I'll keep this one short. Directions are very good, blazes are almost always visible, just pay attention and if you feel lost, stop and go back to the last blaze, look ahead for the next one! The top of the Torne is the absolute best place I've been to all Summer, and that's saying a lot :) Will try to make this a monthly trek in each direction. Aother fine job by the Trail Conference.
July 08, 2013
Blazing of Timp-Torne Trail in Popolopen Gorge
I did this hike (in the opposite direction) a few weeks ago, and I unfortunately concur in your comment that this section of the Timp-Torne Trail is very poorly blazed. In fact, I might not have succeeded in finding the continuation of the trail myself were it not for the fact that I had a map and the description with me, and I am somewhat familiar with this trail, having hiked it a number of times before. I have brought this matter to the attention of our West Hudson South Trails Chair, who has assured me that corrective action will be taken. You should keep in mind that our trails are maintained by volunteers, so it can take some time before the problem is corrected. I have also amended the description to make it clear that you are supposed to follow the paved road for a relatively short distance. As for Wildwood Ridge, there is a sign reading "Wildwood Rdg" at this intersection (or at least there was such a sign a few weeks ago when I was last there). Again, I concur that the blazing of this trail at present is poor and that it needs to be upgraded. Thanks for bringing this to our attention.
July 07, 2013
I recommend skipping this trail until somebody decides to mark it.
July 07, 2013
Actually, what is not correct is your description of the trail. I wandered for an hour on a paved rad looking for the turnoff to the trail. The description did not give an accurate description of this section of the hike. The description says: "Turn right onto the paved road, but just past the intersection with Wildwood Ridge (another road), follow the three trails as they turn left, leave the paved road, and descend into the woods." The description did not indicate how long to walk on this paved road. I walked and walked and ended up in a suburban area. There was no Wildwood Ridge. I never did find the entry back into the woods. Moreover, since the trail is so poorly marked going back, I couldn't find my way going back either. Finally, I just walked back to my car on the road. In my view, if you're going to describe trails and then publish them, you should be very careful with your descriptions. Especially these trails in Bear Mountain, which are very poorly marked. As the prior commenter noted, no wonder nobody was on the trail that day. They know to go somewhere else.
May 16, 2012
Took Popolopen Gorge Trail this past weekend
Sounds really easy above to get to the start of the trail, but it is NOT. The start of one trail begins off of Mccoy Road, which isnt even stated above. We wasted ALOT of time up and down trails to find our way back and up to the top for the views. The trails are not well marked at all.

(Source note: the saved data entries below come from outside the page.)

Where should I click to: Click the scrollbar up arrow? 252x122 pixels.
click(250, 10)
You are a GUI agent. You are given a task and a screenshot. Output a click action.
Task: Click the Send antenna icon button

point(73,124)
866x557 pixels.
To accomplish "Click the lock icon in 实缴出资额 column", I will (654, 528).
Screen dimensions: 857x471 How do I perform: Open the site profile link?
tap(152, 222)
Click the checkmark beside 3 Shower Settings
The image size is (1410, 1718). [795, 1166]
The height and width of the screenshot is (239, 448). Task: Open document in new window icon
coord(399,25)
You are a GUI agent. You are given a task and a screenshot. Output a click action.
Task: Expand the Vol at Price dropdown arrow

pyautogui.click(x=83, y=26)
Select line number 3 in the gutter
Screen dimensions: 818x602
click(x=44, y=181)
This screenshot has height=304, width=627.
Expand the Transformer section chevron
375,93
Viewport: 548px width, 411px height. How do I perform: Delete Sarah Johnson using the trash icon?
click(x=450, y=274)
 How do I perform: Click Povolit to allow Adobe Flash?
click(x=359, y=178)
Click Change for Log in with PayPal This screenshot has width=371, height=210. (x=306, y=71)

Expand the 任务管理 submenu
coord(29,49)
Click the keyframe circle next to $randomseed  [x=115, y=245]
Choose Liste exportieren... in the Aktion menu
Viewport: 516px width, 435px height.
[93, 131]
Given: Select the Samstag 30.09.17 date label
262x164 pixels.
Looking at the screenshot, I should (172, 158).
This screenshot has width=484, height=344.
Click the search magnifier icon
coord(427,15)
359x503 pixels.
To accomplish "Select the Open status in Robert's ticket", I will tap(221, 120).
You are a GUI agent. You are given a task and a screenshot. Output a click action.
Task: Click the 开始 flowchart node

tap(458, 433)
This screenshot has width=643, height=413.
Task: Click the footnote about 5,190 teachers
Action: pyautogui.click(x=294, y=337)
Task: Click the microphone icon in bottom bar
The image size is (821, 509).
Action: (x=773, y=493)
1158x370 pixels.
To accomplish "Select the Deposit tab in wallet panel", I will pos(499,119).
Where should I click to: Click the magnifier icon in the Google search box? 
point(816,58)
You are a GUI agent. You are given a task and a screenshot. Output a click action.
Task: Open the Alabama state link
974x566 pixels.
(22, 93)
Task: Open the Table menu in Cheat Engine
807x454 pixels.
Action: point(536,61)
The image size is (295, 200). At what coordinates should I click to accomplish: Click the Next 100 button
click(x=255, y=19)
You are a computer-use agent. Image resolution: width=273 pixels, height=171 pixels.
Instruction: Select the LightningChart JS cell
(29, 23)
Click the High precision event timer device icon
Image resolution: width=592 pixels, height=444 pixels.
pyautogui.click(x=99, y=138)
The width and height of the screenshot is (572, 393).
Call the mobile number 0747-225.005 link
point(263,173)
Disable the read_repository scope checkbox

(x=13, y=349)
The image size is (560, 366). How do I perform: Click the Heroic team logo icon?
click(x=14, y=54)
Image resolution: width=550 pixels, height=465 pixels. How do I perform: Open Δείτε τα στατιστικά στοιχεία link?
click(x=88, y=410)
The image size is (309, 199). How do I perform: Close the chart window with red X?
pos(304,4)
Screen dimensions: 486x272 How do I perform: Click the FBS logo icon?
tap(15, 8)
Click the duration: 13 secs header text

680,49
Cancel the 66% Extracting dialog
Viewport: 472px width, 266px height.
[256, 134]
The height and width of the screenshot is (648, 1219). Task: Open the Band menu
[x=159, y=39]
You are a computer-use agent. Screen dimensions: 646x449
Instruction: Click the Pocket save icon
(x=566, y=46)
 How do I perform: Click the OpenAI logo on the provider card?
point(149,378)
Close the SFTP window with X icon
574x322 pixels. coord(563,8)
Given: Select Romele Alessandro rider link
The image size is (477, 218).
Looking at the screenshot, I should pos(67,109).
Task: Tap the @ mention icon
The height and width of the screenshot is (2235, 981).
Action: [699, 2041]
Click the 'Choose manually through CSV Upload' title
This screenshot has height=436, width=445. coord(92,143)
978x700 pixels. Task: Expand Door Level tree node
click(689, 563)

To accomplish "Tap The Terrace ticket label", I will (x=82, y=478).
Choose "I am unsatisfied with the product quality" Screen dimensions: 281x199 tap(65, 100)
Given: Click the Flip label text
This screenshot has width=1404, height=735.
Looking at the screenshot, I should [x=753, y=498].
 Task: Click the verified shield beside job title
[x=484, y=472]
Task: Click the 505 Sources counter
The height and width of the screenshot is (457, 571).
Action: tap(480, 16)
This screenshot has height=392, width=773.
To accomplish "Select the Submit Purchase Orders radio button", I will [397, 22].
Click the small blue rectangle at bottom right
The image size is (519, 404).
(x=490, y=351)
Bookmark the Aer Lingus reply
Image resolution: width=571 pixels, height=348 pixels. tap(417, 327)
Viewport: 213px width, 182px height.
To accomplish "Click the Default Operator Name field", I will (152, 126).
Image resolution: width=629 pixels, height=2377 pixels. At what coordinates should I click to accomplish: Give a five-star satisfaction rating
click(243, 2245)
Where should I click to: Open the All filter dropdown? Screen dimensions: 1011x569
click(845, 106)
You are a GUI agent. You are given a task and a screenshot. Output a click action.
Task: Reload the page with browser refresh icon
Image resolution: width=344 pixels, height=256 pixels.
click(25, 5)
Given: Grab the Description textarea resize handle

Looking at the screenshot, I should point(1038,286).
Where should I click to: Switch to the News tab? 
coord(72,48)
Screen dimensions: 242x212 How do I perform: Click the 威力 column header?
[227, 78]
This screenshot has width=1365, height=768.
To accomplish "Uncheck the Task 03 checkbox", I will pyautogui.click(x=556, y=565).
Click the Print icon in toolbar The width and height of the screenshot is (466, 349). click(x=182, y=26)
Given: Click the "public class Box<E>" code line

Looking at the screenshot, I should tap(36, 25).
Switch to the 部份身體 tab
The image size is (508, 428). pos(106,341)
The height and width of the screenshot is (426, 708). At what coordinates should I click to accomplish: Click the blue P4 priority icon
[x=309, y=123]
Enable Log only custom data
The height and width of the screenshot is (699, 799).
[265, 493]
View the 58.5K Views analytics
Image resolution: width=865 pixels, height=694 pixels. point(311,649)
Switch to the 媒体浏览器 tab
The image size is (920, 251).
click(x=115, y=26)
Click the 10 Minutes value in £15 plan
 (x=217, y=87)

What they definetely need are small wooden signs stating which way is Timp-Torne trail; to Popolen Creek; to the top of Popolen etc etc. Mine Road was a long walk on macadem. If it wasn't for some seasoned hikers we may have never made it to the top. We've been hiking for over 30 years, but this was not easy to find and follow. It's No wonder there were not more hikers out on a beautiful day, their probably stil looking for the entrance to the trail. It was beautiful at the top, I just hope you get there!
October 31, 2010
I did this hike yesterday with my husband, but not exactly as Daniel has posted. We parked at the small parking area on Mine Rd. This brings you to the junction of the gorge and the Torne parts of the trail. Ours was a shorter version of the hike, but still strenuous! We hiked the footbridge that the Trail Conference built and along the gorge before doing the Torne. We went up the front of the Torne and down the back. The views were wonderful and we were awed by the memorial on the top. The next time we do this, I'd like to start at the Fort.
July 30, 2010
I have wanted to do this hike for a while and decided to park at Bear Mountian Lodge and take the Fort Montgomery trail to avoid walking on the road. Unfortunately I was there before the Zoo opened (it was a shock to me that part of the AT could actually be closed!) so had to go up to the bridge and take the blue trail. Then I discovered that the gate to the Fort Montgomery trail was locked (it was 9:53 by now and the trail was supposed to open at 9). I think I was spotted because within minutes of my arrival, someone arrived to open it. From there it was easy to find all trails. The view from the top of the Torne is magnificent though the descent is a little disconcerting . I decided to take 1777 to the AT and climb up to the Perkins Tower - I wanted to see the newly completed AT back to the Bear Mtn parking lot. My aching legs tell me that combining two strenuous hikes in a ten + miler was not my brightest move, but it was worth it! Least enjoyable part is actually the AT on Perkins Drive.
July 03, 2010
Supporting Daniel's statement
My wife and I hiked this loop for the first time yesterday. As Daniel wrote, there was no problem finding the FIRST turnoff (to the right) for the Timp-Torne Trail. The dark blue blazes were reasonably visible on the nearer trunk of a double-trunked tree on the right. More importantly, the trail junction itself is blatantly visible as an incline coming down on the right from the east parallel to the trail you are on, ending in a large swath of dirt where hikers have "rounded" the curves on both sides of the intersection. The NAD30 coordinates displayed right smack in the middle of this trail junction were 0582870/4575140. And, BTW, this loop trail is strenuous!
May 02, 2010
Above comment is not correct
I did this hike last week, and the above comment is not correct. The hike is correct as written. The Timp-Torne Trail does climb the hill on a woods road, rather than a stone staircase, and the double blaze indicating the turn is visible in the direction of the hike. The writer of the above comment missed the first turnoff of the Timp-Torne Trail; her comments are applicable to the second turnoff, which is where the hike route returns to the Aqueduct route. Just keep a careful eye for the turnoff, and you should be able to follow the hike as written.
April 05, 2010
blaze not visible for Timp-Torne trail
Early on in this hike, there are instructions to turn right on to the T-T trail ("After about two-thirds of a mile along the West Point Aqueduct, you'll reach a trail junction. The 1777W and 1779 Trails continue ahead, following the aqueduct, but you should turn sharply right, following the blue blazes of the Timp-Torne Trail, which climbs gradually on a woods road,") but the 1) the blaze for this trail is not visible from the direction this hike takes. Because of the placement of the blaze you can only see it if you've gone too far and doubled back and 2) the T-T does not begin with a woods road, as indicated, but with a stone staircase. To clarify, the trail begins shortly after the end of the aqueduct wall and first appears as a set of stone steps heading up to the right.